The Partners in Preservation social media competition ended on Monday. None of the five Queens locations secured a top-four spot, which would have granted them the whole amount of money the organization asked for, for its restoration project.
The competition is headed by American Express through the National Trust for Historic Preservation — the organization created by congressional charter to preserve landmarks — to give grant money to restore historic locations. This year Partners in Preservation picked New York City as its recipient — 40 spots in the city competed.

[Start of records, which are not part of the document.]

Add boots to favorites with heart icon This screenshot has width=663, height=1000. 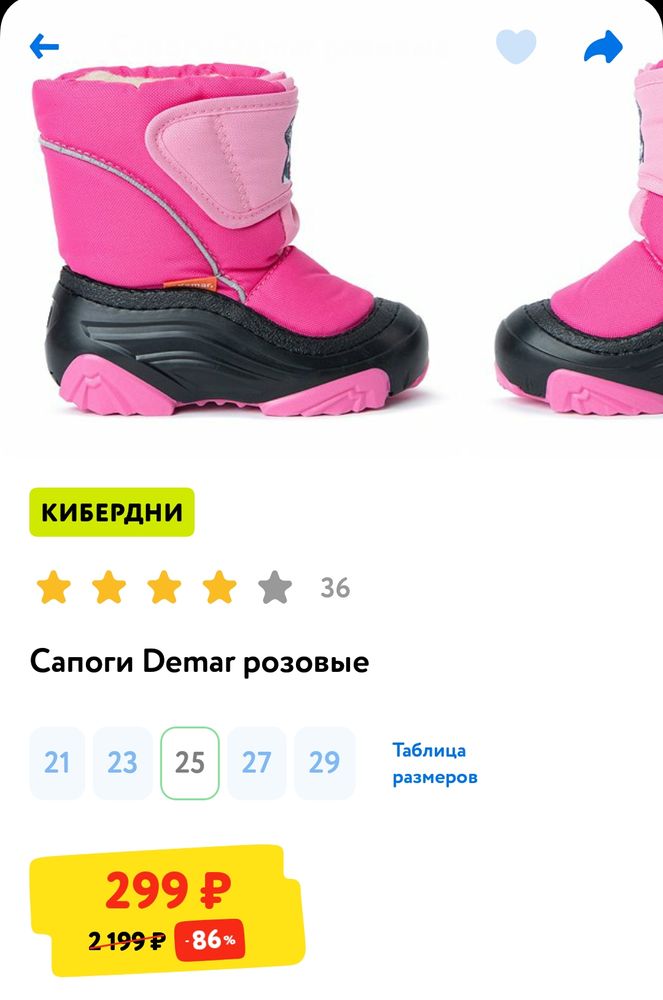(516, 46)
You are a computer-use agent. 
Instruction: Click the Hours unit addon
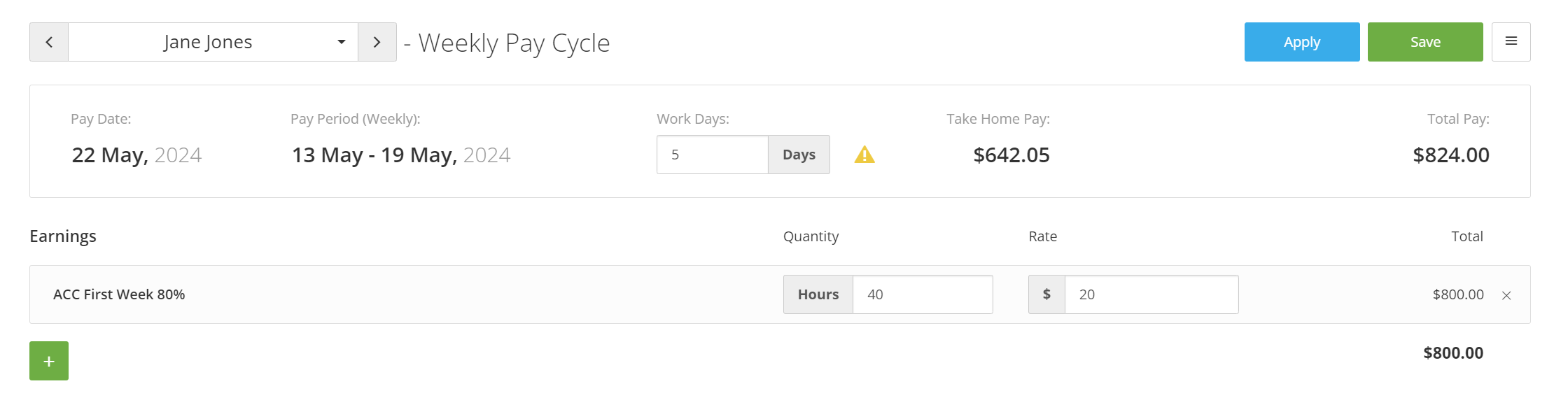(818, 294)
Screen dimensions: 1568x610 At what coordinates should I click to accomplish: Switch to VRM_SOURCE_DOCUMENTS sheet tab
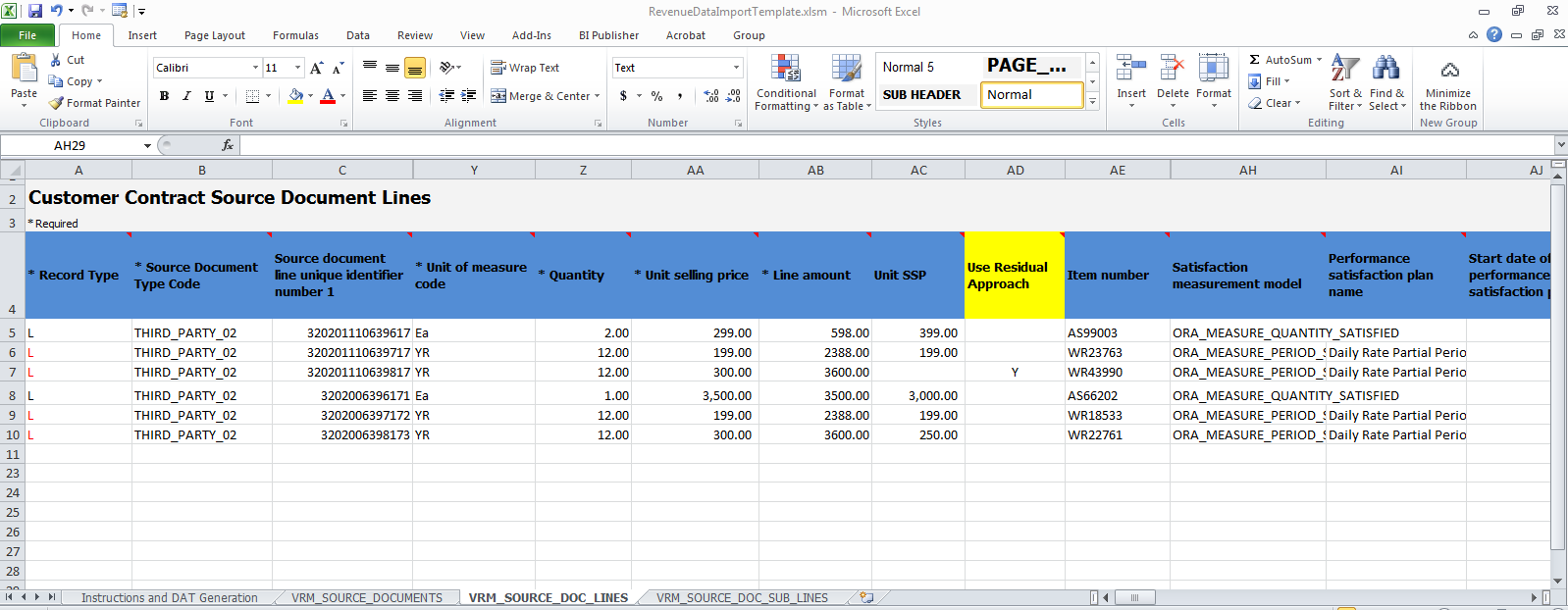pyautogui.click(x=366, y=597)
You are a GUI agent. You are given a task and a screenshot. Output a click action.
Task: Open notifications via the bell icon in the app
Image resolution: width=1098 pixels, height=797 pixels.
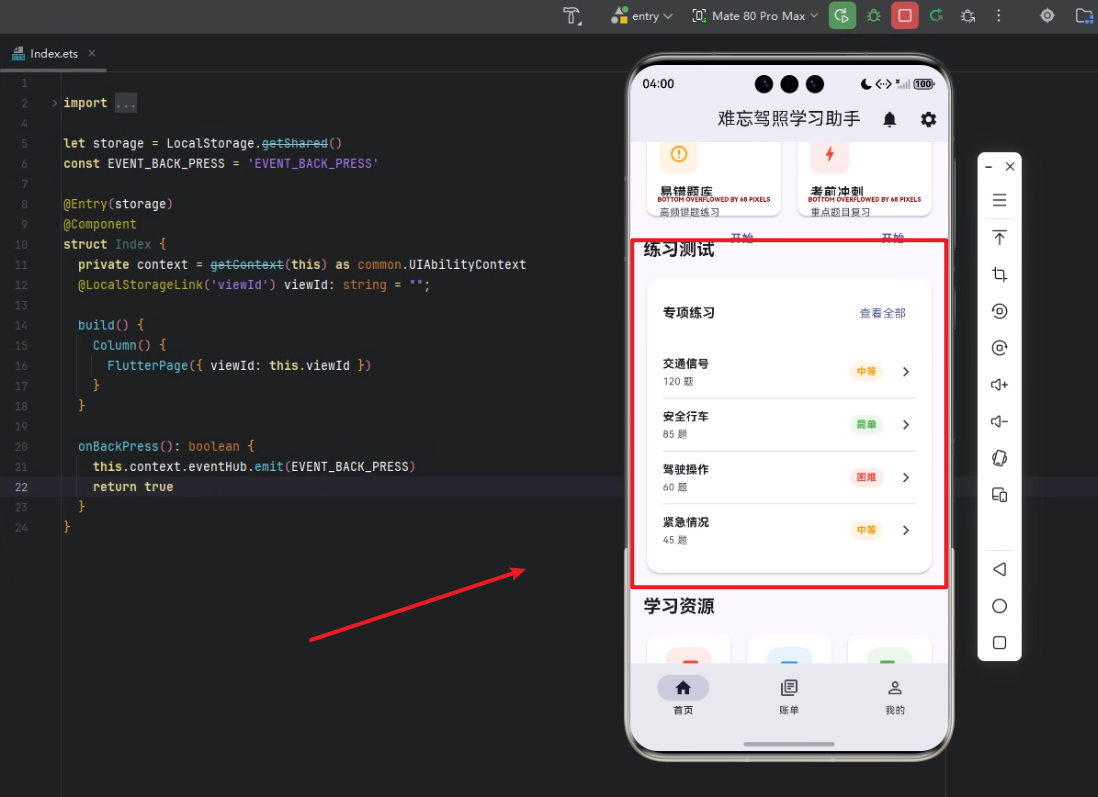(890, 119)
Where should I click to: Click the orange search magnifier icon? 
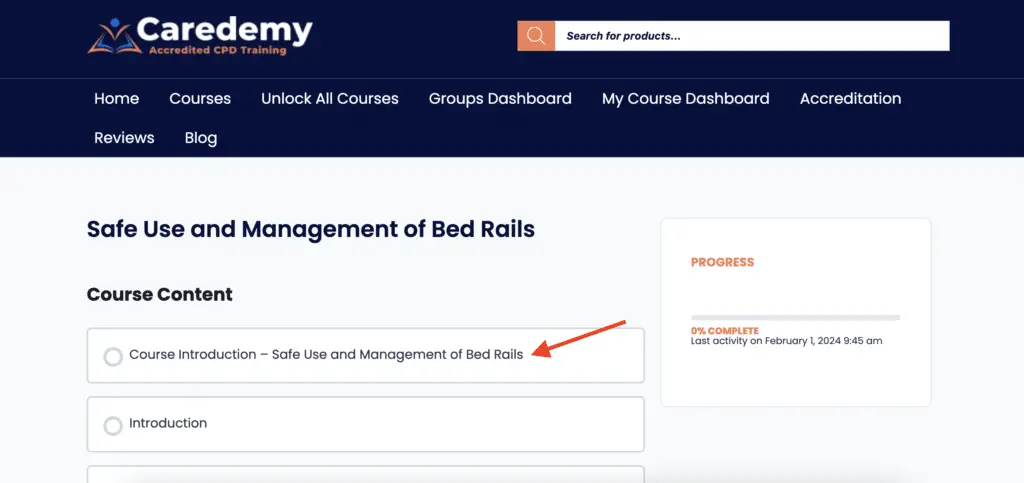(x=536, y=36)
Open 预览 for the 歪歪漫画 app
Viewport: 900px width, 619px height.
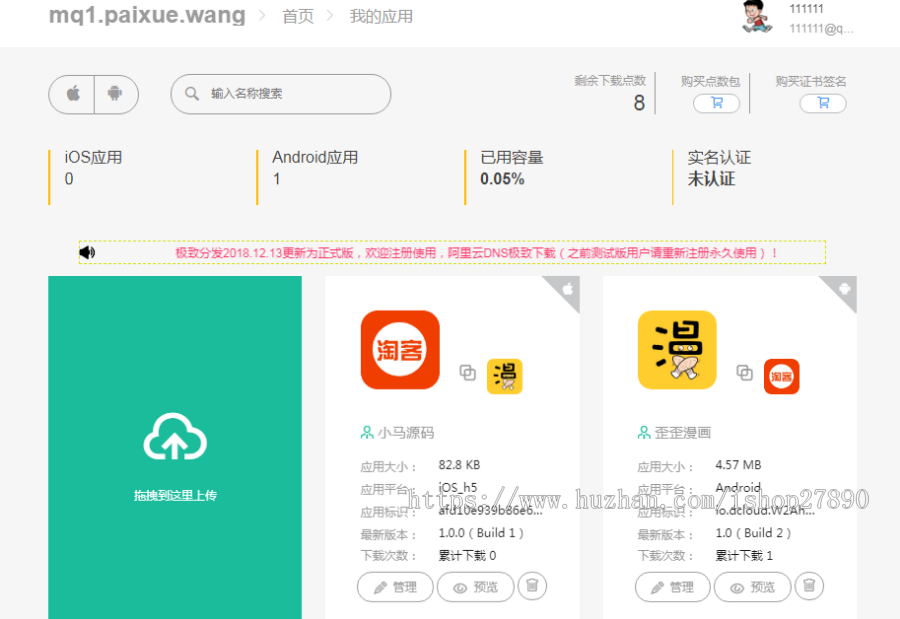click(752, 587)
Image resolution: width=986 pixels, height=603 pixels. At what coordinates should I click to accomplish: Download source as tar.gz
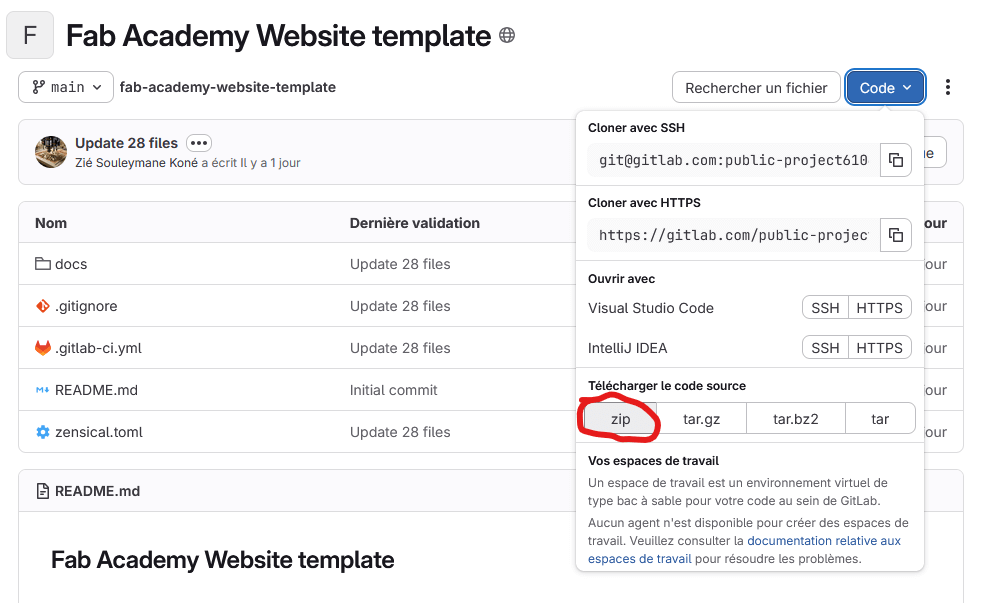701,419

The organizations with the most Facebook votes won. The top three spots are the Brooklyn Public Library, Congregation Beth Elohim, in Brooklyn, and the New York Botanical Garden, in the Bronx, each awarded $250,000. The money will pay for the restoration of the front doors at the library, stained-glass windows at the congregation and a rock wall at the botanical gardens. The fourth place winner, Bartow-Pell Mansion Museum in the Bronx, received $155,000 to restore areas within its gardens.
The other 36 locations must write a report showing what they orchestrated in an effort to get Facebook votes. Based on these reports a committee will dole out the remaining $2.1 million to some of the organizations.
The five spots in Queens are: Flushing Town Hall, the Rocket Thrower statue in Flushing Meadows Park, the Louis Armstrong House Museum, the Queens County Farm Museum and the Astoria Pool Olympic high dive.
The Louis Armstrong House Museum did the best out of the five, ranking in 13th place with 2.66 percent of the vote.
“We really thought outside the box,” said Jennifer Walden, the director of marketing at the Louis Armstrong House Museum. “It’s been really fun.”
The museum made connections with tourism and restaurant bureaus in New Orleans and the African American Museum in Philadelphia to help get out the vote.
Queens County Farm Museum was No. 25; Astoria Pool Olympic High Dive, No. 30; Rocket Thrower, No. 36; and Flushing Town Hall, No. 37.